Present every line of the entries below as a Markdown table with the columns "Row" and "Line," numbering the rows in order and leaving out blank lines.

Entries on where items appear
>>>
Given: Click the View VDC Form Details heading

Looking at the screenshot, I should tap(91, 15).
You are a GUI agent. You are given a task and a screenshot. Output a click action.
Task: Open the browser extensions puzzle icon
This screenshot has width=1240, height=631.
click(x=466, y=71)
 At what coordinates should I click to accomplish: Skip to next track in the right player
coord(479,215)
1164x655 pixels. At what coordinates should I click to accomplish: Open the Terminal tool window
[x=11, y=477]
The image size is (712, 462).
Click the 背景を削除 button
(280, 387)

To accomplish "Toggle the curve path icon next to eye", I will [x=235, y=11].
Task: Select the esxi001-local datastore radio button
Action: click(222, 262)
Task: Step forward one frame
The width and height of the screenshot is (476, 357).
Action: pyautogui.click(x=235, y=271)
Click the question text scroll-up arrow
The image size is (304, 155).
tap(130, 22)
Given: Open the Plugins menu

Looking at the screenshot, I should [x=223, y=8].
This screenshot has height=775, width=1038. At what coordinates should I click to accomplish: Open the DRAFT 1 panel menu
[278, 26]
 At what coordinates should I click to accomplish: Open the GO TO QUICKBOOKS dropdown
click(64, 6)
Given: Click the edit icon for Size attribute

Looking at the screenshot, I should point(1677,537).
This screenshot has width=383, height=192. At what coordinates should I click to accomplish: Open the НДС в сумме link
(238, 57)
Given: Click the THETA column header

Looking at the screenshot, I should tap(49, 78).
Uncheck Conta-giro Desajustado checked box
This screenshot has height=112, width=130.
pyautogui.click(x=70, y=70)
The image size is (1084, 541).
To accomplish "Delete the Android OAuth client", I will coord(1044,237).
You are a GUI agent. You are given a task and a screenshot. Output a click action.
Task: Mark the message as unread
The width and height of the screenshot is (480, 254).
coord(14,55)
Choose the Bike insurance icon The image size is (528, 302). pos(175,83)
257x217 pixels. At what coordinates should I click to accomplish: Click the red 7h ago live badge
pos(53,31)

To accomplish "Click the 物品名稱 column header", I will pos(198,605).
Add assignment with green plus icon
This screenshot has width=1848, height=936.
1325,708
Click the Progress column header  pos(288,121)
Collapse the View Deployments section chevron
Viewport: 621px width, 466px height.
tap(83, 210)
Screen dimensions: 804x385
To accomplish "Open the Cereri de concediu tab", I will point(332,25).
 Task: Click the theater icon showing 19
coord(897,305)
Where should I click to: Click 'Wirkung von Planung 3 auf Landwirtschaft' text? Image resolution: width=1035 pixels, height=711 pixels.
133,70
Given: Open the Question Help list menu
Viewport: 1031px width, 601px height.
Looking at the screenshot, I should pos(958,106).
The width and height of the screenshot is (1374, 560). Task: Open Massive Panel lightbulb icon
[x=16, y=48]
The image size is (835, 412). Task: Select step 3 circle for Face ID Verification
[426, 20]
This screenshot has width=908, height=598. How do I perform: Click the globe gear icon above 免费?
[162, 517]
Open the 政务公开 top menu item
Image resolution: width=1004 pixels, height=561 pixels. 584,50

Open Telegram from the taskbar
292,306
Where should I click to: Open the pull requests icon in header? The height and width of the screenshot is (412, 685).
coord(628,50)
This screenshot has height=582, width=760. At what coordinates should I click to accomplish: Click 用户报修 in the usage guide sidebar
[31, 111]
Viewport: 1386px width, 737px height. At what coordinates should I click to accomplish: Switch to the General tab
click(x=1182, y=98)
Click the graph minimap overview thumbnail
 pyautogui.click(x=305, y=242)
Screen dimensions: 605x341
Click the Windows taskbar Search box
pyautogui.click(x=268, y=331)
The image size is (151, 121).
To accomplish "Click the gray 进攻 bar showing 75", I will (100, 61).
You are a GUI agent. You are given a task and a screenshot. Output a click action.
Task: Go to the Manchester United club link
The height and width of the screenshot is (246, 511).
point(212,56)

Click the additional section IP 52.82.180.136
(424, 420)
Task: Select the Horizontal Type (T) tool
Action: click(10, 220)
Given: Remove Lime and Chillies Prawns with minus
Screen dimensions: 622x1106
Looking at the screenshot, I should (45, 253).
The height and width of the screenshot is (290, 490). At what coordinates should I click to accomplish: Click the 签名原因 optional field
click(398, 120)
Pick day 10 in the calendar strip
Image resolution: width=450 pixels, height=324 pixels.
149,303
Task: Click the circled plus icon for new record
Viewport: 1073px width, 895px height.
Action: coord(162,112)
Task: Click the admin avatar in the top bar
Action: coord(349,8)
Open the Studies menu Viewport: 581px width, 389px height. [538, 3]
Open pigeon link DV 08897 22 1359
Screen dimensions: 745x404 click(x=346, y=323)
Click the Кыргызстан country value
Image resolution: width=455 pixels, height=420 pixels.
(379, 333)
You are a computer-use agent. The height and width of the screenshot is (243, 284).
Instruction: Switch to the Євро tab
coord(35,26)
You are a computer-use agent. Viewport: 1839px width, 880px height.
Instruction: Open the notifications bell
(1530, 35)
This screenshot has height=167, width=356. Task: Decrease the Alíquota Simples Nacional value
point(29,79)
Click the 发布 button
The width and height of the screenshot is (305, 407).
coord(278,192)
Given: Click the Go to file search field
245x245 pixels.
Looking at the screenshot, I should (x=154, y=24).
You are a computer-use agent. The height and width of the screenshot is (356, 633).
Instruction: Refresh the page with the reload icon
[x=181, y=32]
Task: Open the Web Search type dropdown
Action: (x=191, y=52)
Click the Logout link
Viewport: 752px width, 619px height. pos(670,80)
<<<
**Written response:**
| Row | Line |
|---|---|
| 1 | Given: Click the View VDC Form Details heading |
| 2 | Looking at the screenshot, I should tap(91, 15). |
| 3 | You are a GUI agent. You are given a task and a screenshot. Output a click action. |
| 4 | Task: Open the browser extensions puzzle icon |
| 5 | This screenshot has width=1240, height=631. |
| 6 | click(x=466, y=71) |
| 7 |  At what coordinates should I click to accomplish: Skip to next track in the right player |
| 8 | coord(479,215) |
| 9 | 1164x655 pixels. At what coordinates should I click to accomplish: Open the Terminal tool window |
| 10 | [x=11, y=477] |
| 11 | The image size is (712, 462). |
| 12 | Click the 背景を削除 button |
| 13 | (280, 387) |
| 14 | To accomplish "Toggle the curve path icon next to eye", I will [x=235, y=11]. |
| 15 | Task: Select the esxi001-local datastore radio button |
| 16 | Action: click(222, 262) |
| 17 | Task: Step forward one frame |
| 18 | The width and height of the screenshot is (476, 357). |
| 19 | Action: pyautogui.click(x=235, y=271) |
| 20 | Click the question text scroll-up arrow |
| 21 | The image size is (304, 155). |
| 22 | tap(130, 22) |
| 23 | Given: Open the Plugins menu |
| 24 | Looking at the screenshot, I should [x=223, y=8]. |
| 25 | This screenshot has height=775, width=1038. At what coordinates should I click to accomplish: Open the DRAFT 1 panel menu |
| 26 | [278, 26] |
| 27 |  At what coordinates should I click to accomplish: Open the GO TO QUICKBOOKS dropdown |
| 28 | click(64, 6) |
| 29 | Given: Click the edit icon for Size attribute |
| 30 | Looking at the screenshot, I should point(1677,537). |
| 31 | This screenshot has width=383, height=192. At what coordinates should I click to accomplish: Open the НДС в сумме link |
| 32 | (238, 57) |
| 33 | Given: Click the THETA column header |
| 34 | Looking at the screenshot, I should tap(49, 78). |
| 35 | Uncheck Conta-giro Desajustado checked box |
| 36 | This screenshot has height=112, width=130. |
| 37 | pyautogui.click(x=70, y=70) |
| 38 | The image size is (1084, 541). |
| 39 | To accomplish "Delete the Android OAuth client", I will coord(1044,237). |
| 40 | You are a GUI agent. You are given a task and a screenshot. Output a click action. |
| 41 | Task: Mark the message as unread |
| 42 | The width and height of the screenshot is (480, 254). |
| 43 | coord(14,55) |
| 44 | Choose the Bike insurance icon The image size is (528, 302). pos(175,83) |
| 45 | 257x217 pixels. At what coordinates should I click to accomplish: Click the red 7h ago live badge |
| 46 | pos(53,31) |
| 47 | To accomplish "Click the 物品名稱 column header", I will pos(198,605). |
| 48 | Add assignment with green plus icon |
| 49 | This screenshot has width=1848, height=936. |
| 50 | 1325,708 |
| 51 | Click the Progress column header  pos(288,121) |
| 52 | Collapse the View Deployments section chevron |
| 53 | Viewport: 621px width, 466px height. |
| 54 | tap(83, 210) |
| 55 | Screen dimensions: 804x385 |
| 56 | To accomplish "Open the Cereri de concediu tab", I will point(332,25). |
| 57 |  Task: Click the theater icon showing 19 |
| 58 | coord(897,305) |
| 59 | Where should I click to: Click 'Wirkung von Planung 3 auf Landwirtschaft' text? Image resolution: width=1035 pixels, height=711 pixels. |
| 60 | 133,70 |
| 61 | Given: Open the Question Help list menu |
| 62 | Viewport: 1031px width, 601px height. |
| 63 | Looking at the screenshot, I should pos(958,106). |
| 64 | The width and height of the screenshot is (1374, 560). Task: Open Massive Panel lightbulb icon |
| 65 | [x=16, y=48] |
| 66 | The image size is (835, 412). Task: Select step 3 circle for Face ID Verification |
| 67 | [426, 20] |
| 68 | This screenshot has width=908, height=598. How do I perform: Click the globe gear icon above 免费? |
| 69 | [162, 517] |
| 70 | Open the 政务公开 top menu item |
| 71 | Image resolution: width=1004 pixels, height=561 pixels. 584,50 |
| 72 | Open Telegram from the taskbar |
| 73 | 292,306 |
| 74 | Where should I click to: Open the pull requests icon in header? The height and width of the screenshot is (412, 685). |
| 75 | coord(628,50) |
| 76 | This screenshot has height=582, width=760. At what coordinates should I click to accomplish: Click 用户报修 in the usage guide sidebar |
| 77 | [31, 111] |
| 78 | Viewport: 1386px width, 737px height. At what coordinates should I click to accomplish: Switch to the General tab |
| 79 | click(x=1182, y=98) |
| 80 | Click the graph minimap overview thumbnail |
| 81 |  pyautogui.click(x=305, y=242) |
| 82 | Screen dimensions: 605x341 |
| 83 | Click the Windows taskbar Search box |
| 84 | pyautogui.click(x=268, y=331) |
| 85 | The image size is (151, 121). |
| 86 | To accomplish "Click the gray 进攻 bar showing 75", I will (100, 61). |
| 87 | You are a GUI agent. You are given a task and a screenshot. Output a click action. |
| 88 | Task: Go to the Manchester United club link |
| 89 | The height and width of the screenshot is (246, 511). |
| 90 | point(212,56) |
| 91 | Click the additional section IP 52.82.180.136 |
| 92 | (424, 420) |
| 93 | Task: Select the Horizontal Type (T) tool |
| 94 | Action: click(10, 220) |
| 95 | Given: Remove Lime and Chillies Prawns with minus |
| 96 | Screen dimensions: 622x1106 |
| 97 | Looking at the screenshot, I should (45, 253). |
| 98 | The height and width of the screenshot is (290, 490). At what coordinates should I click to accomplish: Click the 签名原因 optional field |
| 99 | click(398, 120) |
| 100 | Pick day 10 in the calendar strip |
| 101 | Image resolution: width=450 pixels, height=324 pixels. |
| 102 | 149,303 |
| 103 | Task: Click the circled plus icon for new record |
| 104 | Viewport: 1073px width, 895px height. |
| 105 | Action: coord(162,112) |
| 106 | Task: Click the admin avatar in the top bar |
| 107 | Action: coord(349,8) |
| 108 | Open the Studies menu Viewport: 581px width, 389px height. [538, 3] |
| 109 | Open pigeon link DV 08897 22 1359 |
| 110 | Screen dimensions: 745x404 click(x=346, y=323) |
| 111 | Click the Кыргызстан country value |
| 112 | Image resolution: width=455 pixels, height=420 pixels. |
| 113 | (379, 333) |
| 114 | You are a computer-use agent. The height and width of the screenshot is (243, 284). |
| 115 | Instruction: Switch to the Євро tab |
| 116 | coord(35,26) |
| 117 | You are a computer-use agent. Viewport: 1839px width, 880px height. |
| 118 | Instruction: Open the notifications bell |
| 119 | (1530, 35) |
| 120 | This screenshot has height=167, width=356. Task: Decrease the Alíquota Simples Nacional value |
| 121 | point(29,79) |
| 122 | Click the 发布 button |
| 123 | The width and height of the screenshot is (305, 407). |
| 124 | coord(278,192) |
| 125 | Given: Click the Go to file search field |
| 126 | 245x245 pixels. |
| 127 | Looking at the screenshot, I should (x=154, y=24). |
| 128 | You are a computer-use agent. The height and width of the screenshot is (356, 633). |
| 129 | Instruction: Refresh the page with the reload icon |
| 130 | [x=181, y=32] |
| 131 | Task: Open the Web Search type dropdown |
| 132 | Action: (x=191, y=52) |
| 133 | Click the Logout link |
| 134 | Viewport: 752px width, 619px height. pos(670,80) |